» **Task statement**: Of the lines in the data below, write out exactly those from the one holding "Image resolution: width=1456" through the one holding "Task: Click the Beneficiaries people icon", both included.

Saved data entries
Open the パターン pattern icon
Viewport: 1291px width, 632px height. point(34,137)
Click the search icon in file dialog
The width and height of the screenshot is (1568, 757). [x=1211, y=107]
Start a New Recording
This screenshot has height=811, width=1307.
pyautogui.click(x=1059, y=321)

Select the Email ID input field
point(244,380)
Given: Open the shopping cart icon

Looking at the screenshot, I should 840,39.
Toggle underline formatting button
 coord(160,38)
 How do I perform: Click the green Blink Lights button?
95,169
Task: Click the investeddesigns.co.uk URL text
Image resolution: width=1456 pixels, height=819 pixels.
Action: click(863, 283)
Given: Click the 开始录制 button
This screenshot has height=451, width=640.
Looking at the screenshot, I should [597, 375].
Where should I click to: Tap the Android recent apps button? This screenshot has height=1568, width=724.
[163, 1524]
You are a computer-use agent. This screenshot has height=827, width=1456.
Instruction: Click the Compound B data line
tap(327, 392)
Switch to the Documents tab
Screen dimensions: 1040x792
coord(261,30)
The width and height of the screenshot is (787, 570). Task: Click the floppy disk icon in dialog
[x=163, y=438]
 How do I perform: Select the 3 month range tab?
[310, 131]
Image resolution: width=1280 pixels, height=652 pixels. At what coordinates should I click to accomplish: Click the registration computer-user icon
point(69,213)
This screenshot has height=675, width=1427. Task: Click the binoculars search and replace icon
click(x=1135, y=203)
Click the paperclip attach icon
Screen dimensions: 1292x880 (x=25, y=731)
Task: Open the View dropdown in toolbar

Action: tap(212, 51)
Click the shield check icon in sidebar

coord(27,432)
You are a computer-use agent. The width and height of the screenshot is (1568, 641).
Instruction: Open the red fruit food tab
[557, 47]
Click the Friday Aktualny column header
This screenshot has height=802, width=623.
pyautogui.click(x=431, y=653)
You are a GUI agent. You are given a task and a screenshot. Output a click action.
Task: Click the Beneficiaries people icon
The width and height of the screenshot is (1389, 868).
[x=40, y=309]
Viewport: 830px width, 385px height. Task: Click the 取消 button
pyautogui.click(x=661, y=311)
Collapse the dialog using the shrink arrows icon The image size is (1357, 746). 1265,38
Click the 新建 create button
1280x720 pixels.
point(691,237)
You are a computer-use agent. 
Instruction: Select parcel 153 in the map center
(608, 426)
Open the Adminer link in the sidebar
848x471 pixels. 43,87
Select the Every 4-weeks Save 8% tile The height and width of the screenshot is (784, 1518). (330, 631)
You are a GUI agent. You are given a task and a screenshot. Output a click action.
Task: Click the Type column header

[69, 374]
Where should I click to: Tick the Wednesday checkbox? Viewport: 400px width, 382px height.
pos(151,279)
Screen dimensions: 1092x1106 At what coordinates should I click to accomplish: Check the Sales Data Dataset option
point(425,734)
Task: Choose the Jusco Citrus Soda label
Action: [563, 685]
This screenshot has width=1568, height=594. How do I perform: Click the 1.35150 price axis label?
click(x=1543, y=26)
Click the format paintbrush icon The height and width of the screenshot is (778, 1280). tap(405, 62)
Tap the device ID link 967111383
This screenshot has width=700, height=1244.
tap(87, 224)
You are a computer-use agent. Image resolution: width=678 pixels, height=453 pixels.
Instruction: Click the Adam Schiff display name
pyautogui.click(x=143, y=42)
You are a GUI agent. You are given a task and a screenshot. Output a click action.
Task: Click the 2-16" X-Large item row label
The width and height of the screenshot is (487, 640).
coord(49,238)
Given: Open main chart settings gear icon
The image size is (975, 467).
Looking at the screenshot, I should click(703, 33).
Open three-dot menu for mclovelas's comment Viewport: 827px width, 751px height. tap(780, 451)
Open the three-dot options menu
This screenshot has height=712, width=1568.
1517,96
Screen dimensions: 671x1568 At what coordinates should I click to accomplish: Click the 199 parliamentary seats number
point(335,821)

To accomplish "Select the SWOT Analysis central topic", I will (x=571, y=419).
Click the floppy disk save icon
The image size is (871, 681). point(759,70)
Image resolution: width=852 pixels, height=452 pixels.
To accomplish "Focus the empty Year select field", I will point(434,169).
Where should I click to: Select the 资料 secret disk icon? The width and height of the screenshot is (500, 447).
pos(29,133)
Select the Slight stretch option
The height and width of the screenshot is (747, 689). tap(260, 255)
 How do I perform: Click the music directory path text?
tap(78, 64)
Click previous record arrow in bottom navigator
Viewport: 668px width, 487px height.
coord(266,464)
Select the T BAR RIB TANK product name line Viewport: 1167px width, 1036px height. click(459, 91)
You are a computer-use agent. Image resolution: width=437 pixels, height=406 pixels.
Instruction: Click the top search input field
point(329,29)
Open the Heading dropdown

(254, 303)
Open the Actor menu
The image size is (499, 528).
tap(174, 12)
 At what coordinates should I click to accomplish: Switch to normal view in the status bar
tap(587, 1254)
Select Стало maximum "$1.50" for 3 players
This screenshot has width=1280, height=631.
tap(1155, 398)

» **Written response**:
Image resolution: width=1456 pixels, height=819 pixels.
Action: click(863, 283)
Given: Click the 开始录制 button
This screenshot has height=451, width=640.
Looking at the screenshot, I should [597, 375].
Where should I click to: Tap the Android recent apps button? This screenshot has height=1568, width=724.
[163, 1524]
You are a computer-use agent. This screenshot has height=827, width=1456.
Instruction: Click the Compound B data line
tap(327, 392)
Switch to the Documents tab
Screen dimensions: 1040x792
coord(261,30)
The width and height of the screenshot is (787, 570). Task: Click the floppy disk icon in dialog
[x=163, y=438]
 How do I perform: Select the 3 month range tab?
[310, 131]
Image resolution: width=1280 pixels, height=652 pixels. At what coordinates should I click to accomplish: Click the registration computer-user icon
point(69,213)
This screenshot has height=675, width=1427. Task: Click the binoculars search and replace icon
click(x=1135, y=203)
Click the paperclip attach icon
Screen dimensions: 1292x880 (x=25, y=731)
Task: Open the View dropdown in toolbar

Action: tap(212, 51)
Click the shield check icon in sidebar

coord(27,432)
You are a computer-use agent. The width and height of the screenshot is (1568, 641).
Instruction: Open the red fruit food tab
[557, 47]
Click the Friday Aktualny column header
This screenshot has height=802, width=623.
pyautogui.click(x=431, y=653)
You are a GUI agent. You are given a task and a screenshot. Output a click action.
Task: Click the Beneficiaries people icon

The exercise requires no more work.